It may also offer hope that Treasury bill issuance will increase as the Federal Reserve pares back its balance sheet, as short-term investors struggle with a dearth of short-term debt supply.
Meanwhile, the Treasury is likely to indicate that it will ramp up Treasury bill issuance in the coming months as it makes up for declining purchases by the Fed, which is letting more bonds roll off its balance sheet as part of its efforts to normalize monetary policy.
After beginning quantitative tightening in June and slowly ramping up in size, the Fed will let $95 billion in bonds mature in September, which will include $60 billion in Treasuries and $35 billion in mortgage-backed debt.
More Treasury bill supply should help ease an imbalance that has left money markets investors struggling with a lack of safe, short-term assets to buy.
“Bill supply should start to pick up in the next few months,” said Gennadiy Goldberg, an interest rate strategist at TD Securities in New York, noting that this should also reduce demand for the Fed’s reverse repurchase agreement facility, which is seeing daily demand of more than $2 trillion.
TD expects net Treasury bill issuance to increase by $525 billion in fiscal year 2023, which begins in October, following a $173 billion decline in 2022 and a $1.32 trillion drop in 2021.
That compares to expectations that net coupon issuance will grow by $1.08 trillion in fiscal year 2023, after increasing by $1.87 trillion in 2022, and by $2.73 trillion in 2021.

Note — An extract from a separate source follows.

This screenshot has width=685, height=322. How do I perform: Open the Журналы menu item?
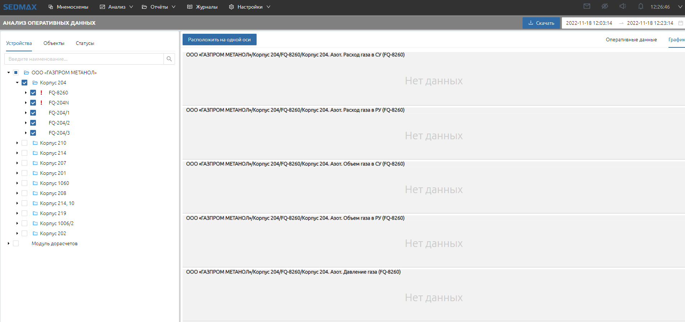pyautogui.click(x=203, y=7)
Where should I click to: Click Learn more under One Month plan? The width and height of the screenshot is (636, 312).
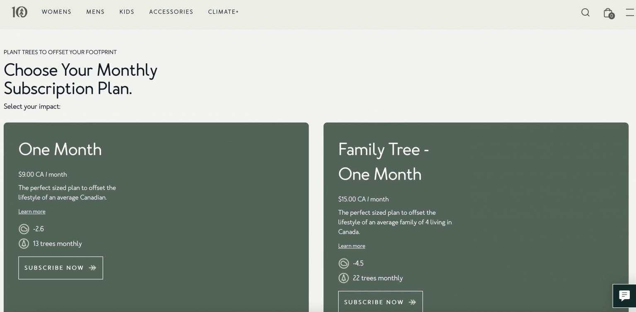pos(32,211)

Credit Suisse’s Cohn noted that an increase in bill issuance, and cuts to coupon-bearing debt, should also help to rebalance the Treasury’s debt mix to be more in line with recommendations by the TBAC, which advises the government on its borrowing strategy.
Treasury bills outstanding have fallen to the low end of the TBAC’s recommended 15-20% of total debt, he said. “In increasing bill supply Treasury would be more thoughtfully distributing the supply burden as QT unfolds across investor bases with appropriate liquidity,” Cohn said.